If it can happen to me, it can happen to you. Make sure you manually update your password on a regular basis. Even better, use a password manager tool to randomly assign a very strong, unique password that can’t easily be guessed for each one of your accounts. Some tools, including Apple’s built-in password manager, will then autofill these passwords on all your connected devices for you.
Oh, and I shouldn’t need to say this, but… for the love of all that is holy, never, ever make your password “Password”, “P@ssw0rd”, 12345678, etc. These kinds of passwords are far too easy to crack using what’s known as “brute force” attacks, where hackers try out swaths of common combinations and simple passwords in the hope that one will stick. Thankfully a lot of sites won’t let you choose overly easy-to-guess passwords anymore, such as straightforward dictionary words without any numbers or symbols.
Stick to the Official Apps
Always make sure that you download apps and software from official sources. On mobile devices, that means getting them from the App Store or Google Play. On your laptop or computer, try always to download from the company’s actual website.
If anyone ever asks you to download an app, for example, something like Whatsapp or Telegram in order to communicate securely, look this up yourself. Don’t follow any links they’ve sent you, especially if you don’t recognize the sender.
That’s because hackers are getting better and better at “Trojanizing” apps – i.e. creating versions of popular apps that function in exactly the same way, but also operate as malware, secretly sending your information back to the cybercriminal or giving them an inroad to spy on what you do on your device. You may not notice anything unusual, but someone out there is watching everything you do.
It might sound like paranoid, but there have been some well-documented cases of this happening at an enormous scale.

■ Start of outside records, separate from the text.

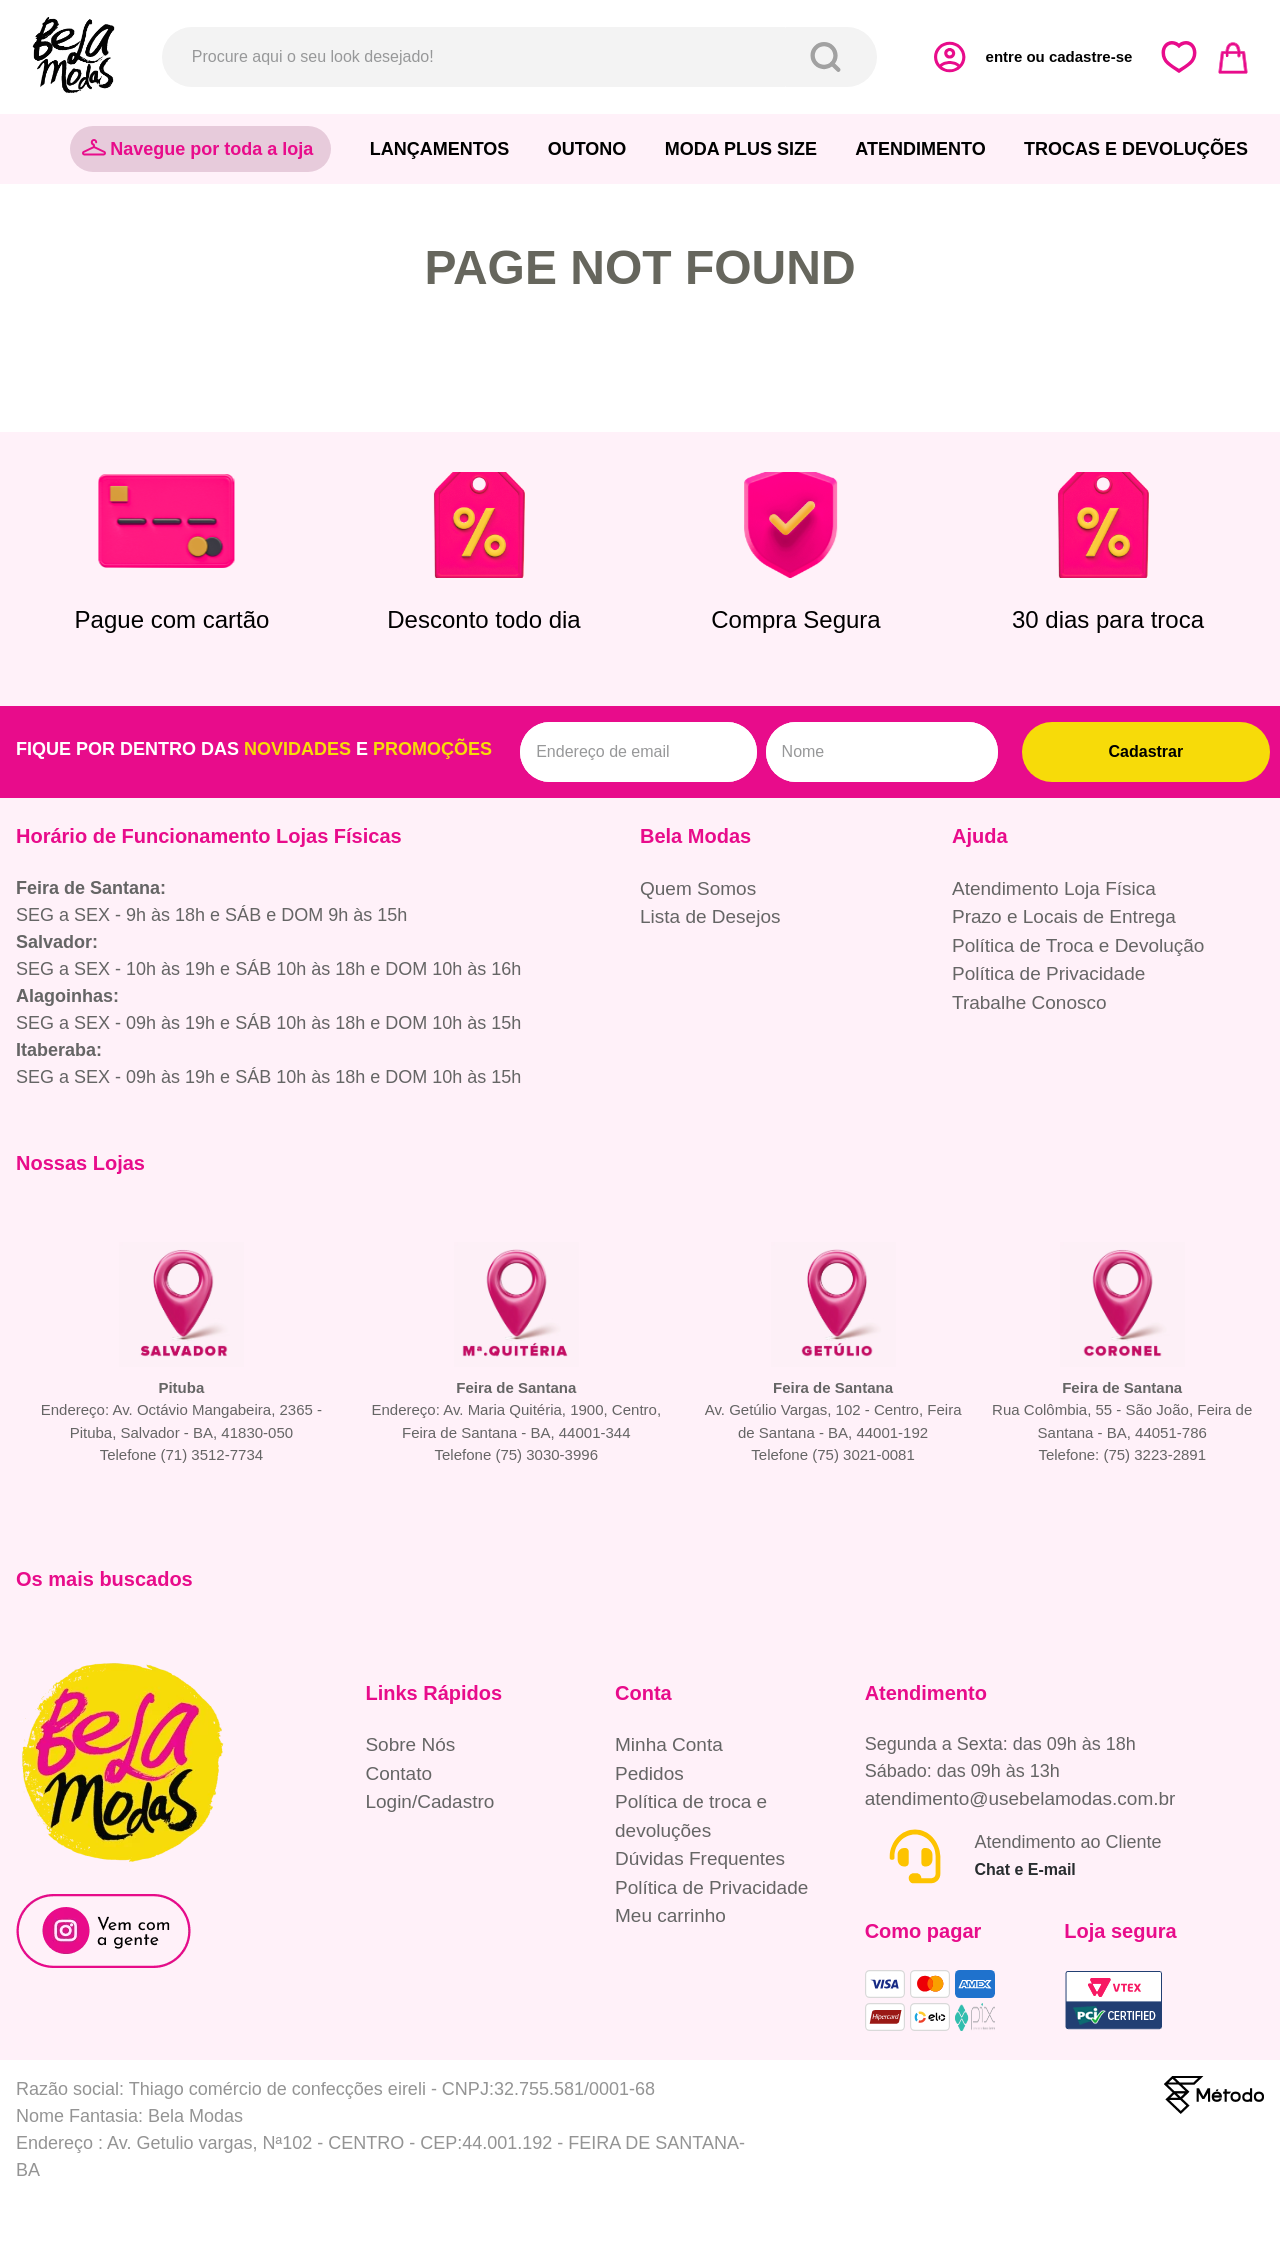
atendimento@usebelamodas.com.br (1020, 1798)
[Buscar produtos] (829, 57)
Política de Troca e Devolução (1078, 945)
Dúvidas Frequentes (700, 1858)
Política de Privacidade (1048, 973)
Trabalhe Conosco (1029, 1002)
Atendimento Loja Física (1054, 888)
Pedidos (649, 1773)
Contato (398, 1773)
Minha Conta (669, 1744)
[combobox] (519, 57)
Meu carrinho (670, 1915)
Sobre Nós (410, 1744)
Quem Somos (698, 888)
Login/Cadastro (429, 1801)
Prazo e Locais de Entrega (1064, 916)
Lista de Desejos (710, 916)
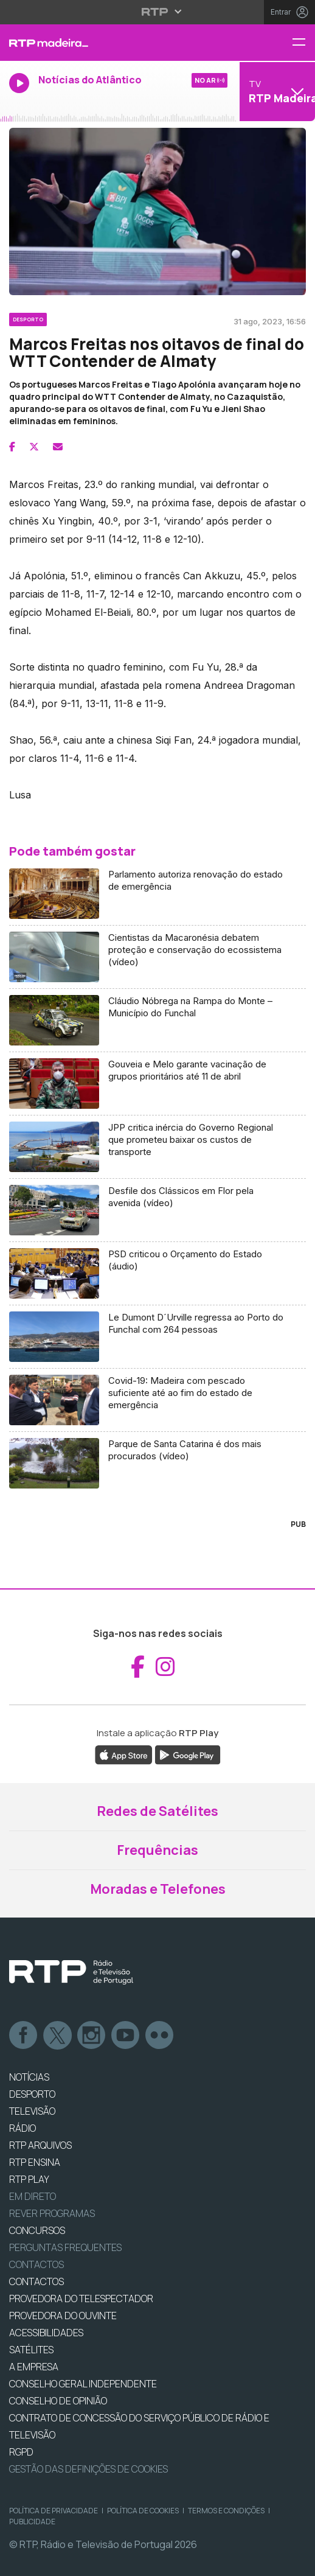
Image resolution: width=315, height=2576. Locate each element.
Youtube (125, 2035)
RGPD (21, 2452)
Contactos (36, 2264)
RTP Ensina (34, 2162)
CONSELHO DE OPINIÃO (58, 2400)
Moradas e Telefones (158, 1889)
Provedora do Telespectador (81, 2298)
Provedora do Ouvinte (63, 2315)
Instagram (91, 2035)
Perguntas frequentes (65, 2247)
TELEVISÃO (32, 2111)
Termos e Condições (226, 2510)
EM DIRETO (32, 2196)
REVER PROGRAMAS (52, 2213)
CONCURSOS (37, 2230)
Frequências (157, 1850)
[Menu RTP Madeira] (303, 43)
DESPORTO (32, 2094)
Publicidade (32, 2521)
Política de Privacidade (53, 2510)
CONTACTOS (36, 2281)
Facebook (23, 2035)
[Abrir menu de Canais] (276, 91)
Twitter (57, 2035)
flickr (160, 2035)
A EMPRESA (33, 2366)
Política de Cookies (143, 2510)
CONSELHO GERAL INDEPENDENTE (83, 2383)
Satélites (31, 2349)
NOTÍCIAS (29, 2077)
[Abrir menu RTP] (157, 11)
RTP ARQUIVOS (40, 2145)
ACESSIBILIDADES (46, 2332)
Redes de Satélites (157, 1811)
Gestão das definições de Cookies (88, 2469)
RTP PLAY (29, 2179)
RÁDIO (22, 2128)
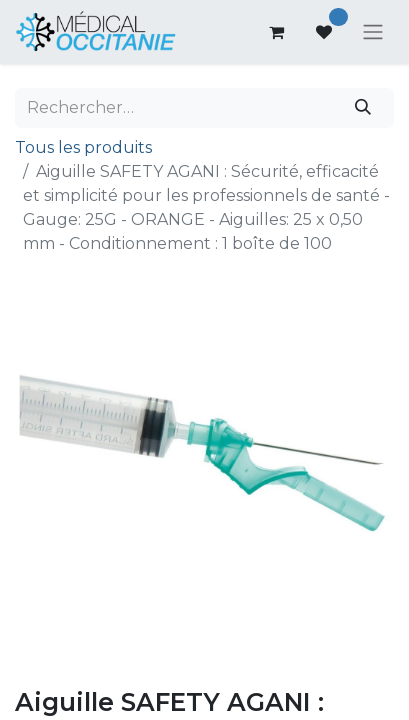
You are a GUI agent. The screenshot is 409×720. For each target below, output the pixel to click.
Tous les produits (83, 147)
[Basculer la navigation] (373, 32)
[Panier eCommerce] (276, 32)
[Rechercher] (363, 108)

Take Operation Manul, which uncovered the activities of a Lebanon-based hacker that the investigating team dubbed “Dark Caracal”, between 2012 and 2017. As Cooper Quentin explains in a fascinating Darknet Diaries podcast episode, this prolific actor appeared to be a “cyber mercenary” who helped governments around the world to implant spyware on the devices of journalists, activists, opposition figures and any other ordinary citizens they wanted to keep tabs on.
It took years to discover the extent of the spying. By then, Dark Caracal had amassed hundreds of gigabytes of highly sensitive data from thousands of victims, across 21 countries in Europe, North America, Asia and the Middle East.
Obviously this is an extreme case, but it shows just how serious a breach can be if a determined hacker manages to implant malware on your device. Encrypted messaging apps help to protect your privacy, but don’t take any risks when it comes to what you choose to install – and from where.
Conclusion: Stay Vigilant
It’s important to remember that you can have the most state-of-the-art technologies at your fingertips… but they only work if you actually use them!
If you switch off your AV because you don’t want to wait a few extra seconds for a complete malware scan, you’re not getting the benefit of the program. If you decide not to bother with your VPN because the public WiFi is already slow enough, you’re putting your system at risk. You could have the most impressive hardware authenticator devices on the planet, but if you don’t set them up properly, or you don’t keep them safe, someone will find a way to interfere with them.
There’s no substitute for taking security seriously. Be careful with your data, passwords and security technology – and always be on the lookout for anything that seems amiss.